(Collected data)
+-------+

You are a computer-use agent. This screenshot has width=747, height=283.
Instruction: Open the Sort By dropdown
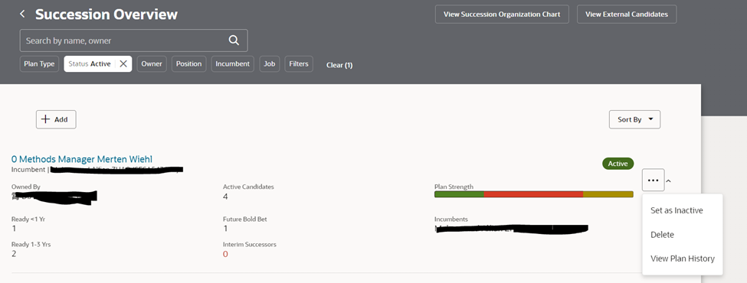click(x=634, y=119)
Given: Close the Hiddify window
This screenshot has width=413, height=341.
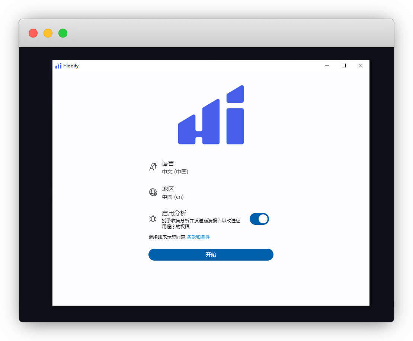Looking at the screenshot, I should pyautogui.click(x=361, y=66).
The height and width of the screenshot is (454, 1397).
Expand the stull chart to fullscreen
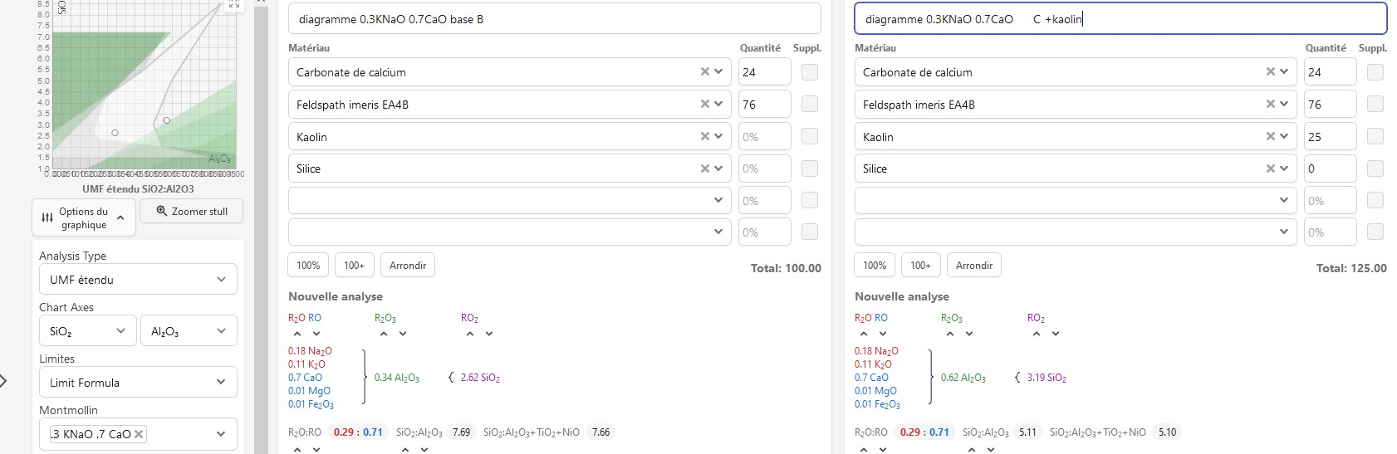(233, 5)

+-------+

What you should do: Above are the records; repeat their lines from the first through the line containing "The height and", and leave out each picture.

Reply to the task:
You are a computer-use agent. This screenshot has width=747, height=283.
Instruction: Open the Sort By dropdown
click(x=634, y=119)
Given: Close the Hiddify window
This screenshot has width=413, height=341.
Looking at the screenshot, I should pyautogui.click(x=361, y=66).
The height and width of the screenshot is (454, 1397).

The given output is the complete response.